Microsoft, which makes the popular Windows operating systems, also accused the government in an 88-page court filing Monday of asking it to develop "a new and inferior operating system" that doesn't include its bundled Internet browser.
"It is clear that the government will not be able to prove its case," William Neukom, a company vice president, said in a statement.
The Justice Department said Monday that Microsoft's court filings contained "nothing new."
"Ever since we brought this case, Microsoft's position can't be squared with the company's own documents much less with the large body of evidence that will be introduced at trial," Justice spokeswoman Gina Talamona said.
U.S. District Judge Thomas Penfield Jackson, who is in charge of the antitrust case, appeared unlikely to grant Microsoft's request when the company told him of its intentions during a hearing last Thursday, saying he still anticipated a Sept. 8 trial.
"It's not surprising that somebody would attempt to file a summary judgment motion," said Microsoft critic Mike Pettit, head of the Project to Promote Competition and Innovation in the Digital Age. "Defendants do that all the time, but the way they've teed this thing up, it's a public relations exercise."

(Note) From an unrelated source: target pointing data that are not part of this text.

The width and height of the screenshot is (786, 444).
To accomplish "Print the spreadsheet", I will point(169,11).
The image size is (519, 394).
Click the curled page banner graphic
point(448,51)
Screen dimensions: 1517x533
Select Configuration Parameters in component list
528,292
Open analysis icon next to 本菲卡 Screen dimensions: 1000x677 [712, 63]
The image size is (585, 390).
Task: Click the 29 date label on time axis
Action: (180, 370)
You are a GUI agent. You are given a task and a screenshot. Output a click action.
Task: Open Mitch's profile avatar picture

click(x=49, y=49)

Neukom said in an interview Monday that Microsoft was confident its request will get a fair hearing by Jackson.
"He and his law clerks will spend, I'm sure, an appropriate amount of time reading our materials and thinking about them," Neukom said.

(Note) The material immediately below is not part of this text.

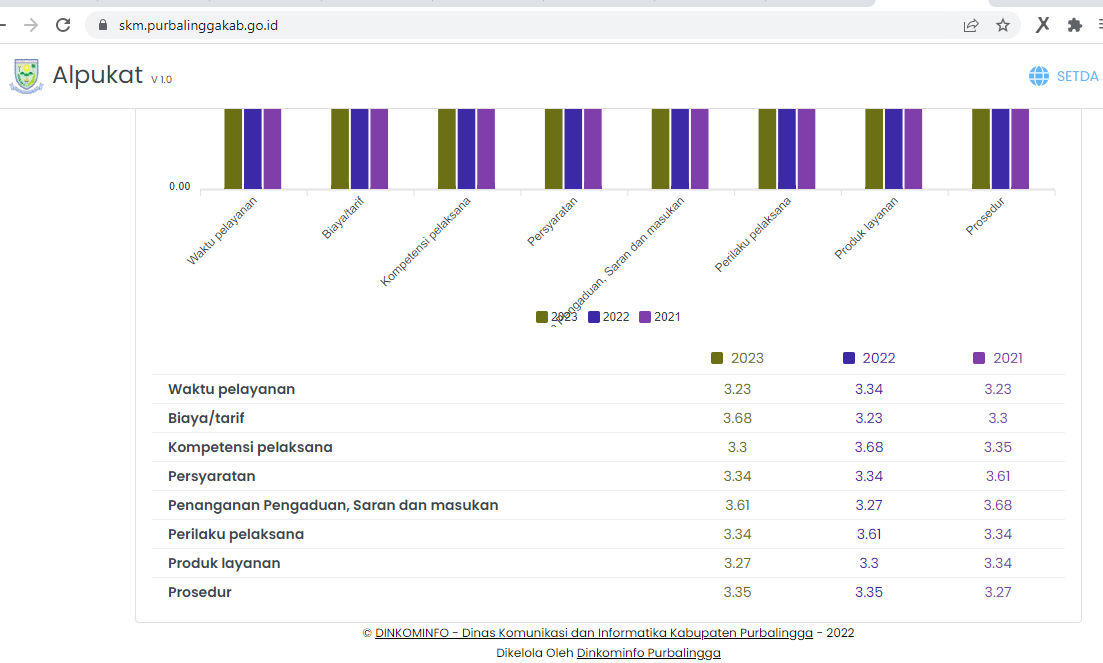The height and width of the screenshot is (663, 1103).
Task: View site info via the padlock icon
Action: (x=103, y=25)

In its court filing, Microsoft said it believes a favorable appeals court ruling earlier this summer combined with evidence it has uncovered from business rivals undercuts the most dramatic claims made against it.

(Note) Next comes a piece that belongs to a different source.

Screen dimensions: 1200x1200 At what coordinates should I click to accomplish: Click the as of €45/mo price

The U.S. Court of Appeals for the District of Columbia ruled in June that Microsoft's decision to bundle its own Internet browser within Windows was a "genuine integration," which is legal, because a single combined product offers benefits over separate ones.
That ruling overturned an earlier decision by Jackson in a related case.
The government contends Microsoft's bundling amounts to illegal "tying," because it forces customers who use Windows also to use the company's web browser without any benefit while hurting corporate competitors.
Microsoft also argued that evidence it uncovered from rivals during its trial preparations prove that its actions did not prevent rival Netscape Communications from making its own Internet browser widely available. For example, Netscape announced plans this year to distribute more than 100 million copies of its browser.
However, the Justice Department's antitrust lawsuit cites internal e-mail by Microsoft executives who argued thaasking consumers to download an Internet browser was burdensome.
"My sense is that these people are not very likely to download anything, let alone a browser that takes two hours to download from the Web," Microsoft's Kumar Mehta wrote in a March 1997 e-mail.
Since Microsoft began including free copies of its browser within Windows, Netscape has seen worldwide use of its browser fall from 90 percent to just over 50 percent, to about 68 million copies. Netscape now relies on revenues from other products.
"Is it competition if you get absolutely no revenue for your product?" Roberta Katz, Netscape's general counsel, said in an interview. "What do you do if you get no money? How long do you stay in business? That was their whole goal, to cut off Netscape's air supply."